## TEKS BACAAN
• • • • • • •
Reporter: Kenia Intan | Editor: Wahyu T.Rahmawati
KONTAN.CO.ID - JAKARTA. Pekan lalu, Ototitas Jasa Keuangan (OJK) mengesahkan peraturan tentang penawaran umum secara elektronik. Aturan baru itu tertuang dalam Peraturan OJK (POJK) Republik Indonesia No 41/ POJK.04/ 2020 tentang pelaksanaan kegiatan penawaran umum efek bersifat ekuitas, efek bersifat utang, dan/atau sukuk secara elektronik.
Kebijakan ini disahkan pada 2 Juli 2020 yang lalu. Mengutip informasi dalam website resmi OJK, aturan dibuat untuk meningkatkan ketersebaran investor, dan meningkatkan jumlah investor publik.
Selain itu, beleid itu diharapkan dapat meningkatkan akuntabilitas serta transparansi dalam penentuan harga penawaran umum perdana dan mekanisme penjatahan dalam penawaran umum. Untuk menjamin hal tersebut perlu dilakukan penerapan teknologi informasi dalam proses book building dan penawaran efek dalam penawaran umum atau initial public offering (IPO).
• • • • • • •
## DAFTAR TUGAS
1. Ringkas teks tentang aturan OJK soal penawaran umum elektronik di atas dalam dua kalimat.
2. Tuliskan ulang persis bagian teks tentang aturan OJK soal penawaran umum elektronik di atas, dimulai dari "Selain itu, beleid" dan terus sampai "public offering (IPO).".
3. Teruskan teks tentang aturan OJK soal penawaran umum elektronik di atas, mulai setelah kalimat terakhirnya.
• • • • • • •
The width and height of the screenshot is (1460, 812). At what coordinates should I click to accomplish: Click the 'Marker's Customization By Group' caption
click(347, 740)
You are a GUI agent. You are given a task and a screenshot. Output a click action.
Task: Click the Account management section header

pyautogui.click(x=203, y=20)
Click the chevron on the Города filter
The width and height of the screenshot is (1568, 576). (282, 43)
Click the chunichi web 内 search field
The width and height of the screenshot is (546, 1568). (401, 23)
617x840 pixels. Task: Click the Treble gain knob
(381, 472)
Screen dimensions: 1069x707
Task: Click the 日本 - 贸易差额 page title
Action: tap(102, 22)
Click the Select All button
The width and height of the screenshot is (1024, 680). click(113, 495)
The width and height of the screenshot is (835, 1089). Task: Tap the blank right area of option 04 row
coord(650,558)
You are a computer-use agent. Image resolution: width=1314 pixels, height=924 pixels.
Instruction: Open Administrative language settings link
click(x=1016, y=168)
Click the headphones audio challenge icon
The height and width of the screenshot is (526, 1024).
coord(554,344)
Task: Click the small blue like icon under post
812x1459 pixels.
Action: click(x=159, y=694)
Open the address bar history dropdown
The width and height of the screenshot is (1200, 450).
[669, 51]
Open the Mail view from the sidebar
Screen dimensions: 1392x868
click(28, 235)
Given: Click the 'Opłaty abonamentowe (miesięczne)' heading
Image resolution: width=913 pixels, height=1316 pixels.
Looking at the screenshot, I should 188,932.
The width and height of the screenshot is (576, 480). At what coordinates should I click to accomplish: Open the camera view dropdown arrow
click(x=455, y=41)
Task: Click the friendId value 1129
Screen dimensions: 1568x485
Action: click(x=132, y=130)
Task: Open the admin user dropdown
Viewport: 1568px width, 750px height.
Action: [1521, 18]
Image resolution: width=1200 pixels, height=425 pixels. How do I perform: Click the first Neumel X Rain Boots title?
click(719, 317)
• • • • • • •
## JAWABAN PER TUGAS
1. Pada 2 Juli 2020, OJK mengesahkan POJK No 41/POJK.04/2020 tentang pelaksanaan penawaran umum efek bersifat ekuitas, efek bersifat utang, dan/atau sukuk secara elektronik. Aturan ini dibuat untuk meningkatkan ketersebaran dan jumlah investor publik, serta diharapkan meningkatkan akuntabilitas dan transparansi penentuan harga penawaran umum perdana dan mekanisme penjatahan melalui penerapan teknologi informasi dalam book building dan penawaran efek.

2.
Selain itu, beleid itu diharapkan dapat meningkatkan akuntabilitas serta transparansi dalam penentuan harga penawaran umum perdana dan mekanisme penjatahan dalam penawaran umum. Untuk menjamin hal tersebut perlu dilakukan penerapan teknologi informasi dalam proses book building dan penawaran efek dalam penawaran umum atau initial public offering (IPO).

3.
Baca Juga: Melantai empat hari dengan kenaikan 182%, saham Pradiksi Gunatama (PGUN) masuk UMA
Asosiasi Perusahaan Efek Indonesia (APEI) menilai bahwa aturan terkait IPO elektronik (e-IPO) ini akan berdampak positif terhadap investor ritel sebab mendorong proses yang lebih transparan. Menurut Octavianus Budiyanto, Ketua APEI, aturan terkait e-IPO sudah menjadi pembahasan sejak tahun lalu.
Munculnya pembahasan ini dipicu oleh maraknya auto reject pada saat IPO yang terjadi pada saat itu. "Ditengarai distribusi pada saat IPO itu tidak merata, makanya gampanglah untuk bikini auto reject," kata Oktavianus kepada Kontan.co.id, Jumat (10/7).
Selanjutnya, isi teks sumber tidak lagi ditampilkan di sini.